● **What is required**: Each line from the one that contains "Help Center (87, 640)" through the end of the entries should be repeated exactly, with nothing added.

● **Records for this exercise**:
________________________

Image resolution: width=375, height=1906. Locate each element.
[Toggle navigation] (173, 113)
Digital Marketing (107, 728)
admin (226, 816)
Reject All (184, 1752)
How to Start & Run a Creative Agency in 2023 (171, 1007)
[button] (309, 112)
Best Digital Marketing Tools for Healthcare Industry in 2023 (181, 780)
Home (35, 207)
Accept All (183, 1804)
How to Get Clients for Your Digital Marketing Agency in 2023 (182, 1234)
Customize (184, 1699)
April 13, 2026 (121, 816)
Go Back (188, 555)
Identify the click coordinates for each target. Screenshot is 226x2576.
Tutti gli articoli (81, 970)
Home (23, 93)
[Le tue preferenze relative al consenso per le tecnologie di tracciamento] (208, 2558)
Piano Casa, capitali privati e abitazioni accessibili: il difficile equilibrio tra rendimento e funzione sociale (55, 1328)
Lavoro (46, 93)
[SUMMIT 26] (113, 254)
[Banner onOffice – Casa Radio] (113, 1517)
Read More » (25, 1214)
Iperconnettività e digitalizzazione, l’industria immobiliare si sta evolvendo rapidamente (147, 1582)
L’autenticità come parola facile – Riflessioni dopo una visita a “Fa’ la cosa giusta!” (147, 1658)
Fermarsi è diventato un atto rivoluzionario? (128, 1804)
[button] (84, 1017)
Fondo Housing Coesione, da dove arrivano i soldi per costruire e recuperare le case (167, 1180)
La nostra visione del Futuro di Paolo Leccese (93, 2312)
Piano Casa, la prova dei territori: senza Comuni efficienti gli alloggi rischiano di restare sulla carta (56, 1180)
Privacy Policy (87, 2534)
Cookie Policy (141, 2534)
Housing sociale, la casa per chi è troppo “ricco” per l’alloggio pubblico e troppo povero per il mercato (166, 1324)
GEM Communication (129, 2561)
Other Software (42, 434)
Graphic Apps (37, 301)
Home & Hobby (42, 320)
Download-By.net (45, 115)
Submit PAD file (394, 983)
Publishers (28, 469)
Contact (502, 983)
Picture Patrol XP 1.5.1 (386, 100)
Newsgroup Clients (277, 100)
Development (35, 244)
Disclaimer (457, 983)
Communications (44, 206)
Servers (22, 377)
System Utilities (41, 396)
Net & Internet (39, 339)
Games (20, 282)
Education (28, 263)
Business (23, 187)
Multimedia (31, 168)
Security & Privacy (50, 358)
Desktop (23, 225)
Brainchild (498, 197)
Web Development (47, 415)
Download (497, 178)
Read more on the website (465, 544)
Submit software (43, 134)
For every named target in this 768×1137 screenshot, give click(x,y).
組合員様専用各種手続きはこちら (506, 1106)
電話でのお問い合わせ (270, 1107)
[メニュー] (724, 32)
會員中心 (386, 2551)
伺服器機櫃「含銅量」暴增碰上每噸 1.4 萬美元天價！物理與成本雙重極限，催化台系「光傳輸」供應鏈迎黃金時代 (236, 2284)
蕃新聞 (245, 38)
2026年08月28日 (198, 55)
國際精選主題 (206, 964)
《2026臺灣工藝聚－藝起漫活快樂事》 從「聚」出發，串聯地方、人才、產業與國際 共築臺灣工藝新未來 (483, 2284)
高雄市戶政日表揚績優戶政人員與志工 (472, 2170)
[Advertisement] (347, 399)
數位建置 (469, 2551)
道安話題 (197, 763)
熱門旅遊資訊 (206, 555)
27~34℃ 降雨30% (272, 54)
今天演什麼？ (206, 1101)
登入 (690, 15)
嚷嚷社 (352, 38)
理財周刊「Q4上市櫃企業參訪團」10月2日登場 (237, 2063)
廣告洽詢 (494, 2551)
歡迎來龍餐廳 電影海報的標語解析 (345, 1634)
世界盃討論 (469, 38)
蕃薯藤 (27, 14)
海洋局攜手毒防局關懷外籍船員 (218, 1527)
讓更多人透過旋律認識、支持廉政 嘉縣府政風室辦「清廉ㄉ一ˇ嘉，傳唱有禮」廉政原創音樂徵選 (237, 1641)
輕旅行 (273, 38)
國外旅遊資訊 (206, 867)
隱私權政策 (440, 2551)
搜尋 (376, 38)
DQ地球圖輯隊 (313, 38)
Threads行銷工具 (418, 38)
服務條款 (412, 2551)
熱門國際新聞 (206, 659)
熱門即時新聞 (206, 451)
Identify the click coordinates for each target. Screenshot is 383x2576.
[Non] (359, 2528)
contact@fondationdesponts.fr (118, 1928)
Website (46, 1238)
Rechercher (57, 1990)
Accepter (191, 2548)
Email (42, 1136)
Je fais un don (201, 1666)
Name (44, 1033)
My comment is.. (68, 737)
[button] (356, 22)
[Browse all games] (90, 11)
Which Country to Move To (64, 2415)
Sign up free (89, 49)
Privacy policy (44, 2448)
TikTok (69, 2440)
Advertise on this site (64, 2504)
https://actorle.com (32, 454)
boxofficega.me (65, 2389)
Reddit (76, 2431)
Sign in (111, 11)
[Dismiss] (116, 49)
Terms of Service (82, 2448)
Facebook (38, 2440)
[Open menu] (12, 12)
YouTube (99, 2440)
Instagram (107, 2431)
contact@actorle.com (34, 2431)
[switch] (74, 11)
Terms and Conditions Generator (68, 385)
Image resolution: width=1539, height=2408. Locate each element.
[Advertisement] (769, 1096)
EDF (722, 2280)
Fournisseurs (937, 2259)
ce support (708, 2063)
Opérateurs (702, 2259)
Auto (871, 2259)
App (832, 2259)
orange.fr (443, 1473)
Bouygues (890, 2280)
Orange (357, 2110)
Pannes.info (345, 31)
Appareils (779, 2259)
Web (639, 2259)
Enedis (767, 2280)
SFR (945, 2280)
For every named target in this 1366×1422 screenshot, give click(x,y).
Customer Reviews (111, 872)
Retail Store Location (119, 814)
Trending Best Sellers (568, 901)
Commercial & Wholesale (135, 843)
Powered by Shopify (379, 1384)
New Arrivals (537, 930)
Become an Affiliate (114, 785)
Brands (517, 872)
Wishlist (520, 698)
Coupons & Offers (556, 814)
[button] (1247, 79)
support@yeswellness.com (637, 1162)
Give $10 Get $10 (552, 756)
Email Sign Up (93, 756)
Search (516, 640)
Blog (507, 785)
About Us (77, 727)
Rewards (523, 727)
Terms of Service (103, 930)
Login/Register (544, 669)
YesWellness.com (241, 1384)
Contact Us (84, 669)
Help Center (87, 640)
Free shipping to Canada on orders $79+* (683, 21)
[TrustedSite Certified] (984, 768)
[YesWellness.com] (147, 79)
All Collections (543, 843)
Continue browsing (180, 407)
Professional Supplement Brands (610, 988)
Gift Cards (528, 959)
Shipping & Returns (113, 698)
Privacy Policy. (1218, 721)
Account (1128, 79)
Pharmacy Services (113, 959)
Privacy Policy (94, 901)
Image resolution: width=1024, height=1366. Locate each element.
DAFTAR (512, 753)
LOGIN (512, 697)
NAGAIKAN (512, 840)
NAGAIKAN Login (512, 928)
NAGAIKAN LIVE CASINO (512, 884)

________________________

● **Exercise output**:
Help Center (87, 640)
Free shipping to Canada on orders $79+* (683, 21)
[TrustedSite Certified] (984, 768)
[YesWellness.com] (147, 79)
All Collections (543, 843)
Continue browsing (180, 407)
Professional Supplement Brands (610, 988)
Gift Cards (528, 959)
Shipping & Returns (113, 698)
Privacy Policy. (1218, 721)
Account (1128, 79)
Pharmacy Services (113, 959)
Privacy Policy (94, 901)
Image resolution: width=1024, height=1366. Locate each element.
DAFTAR (512, 753)
LOGIN (512, 697)
NAGAIKAN (512, 840)
NAGAIKAN Login (512, 928)
NAGAIKAN LIVE CASINO (512, 884)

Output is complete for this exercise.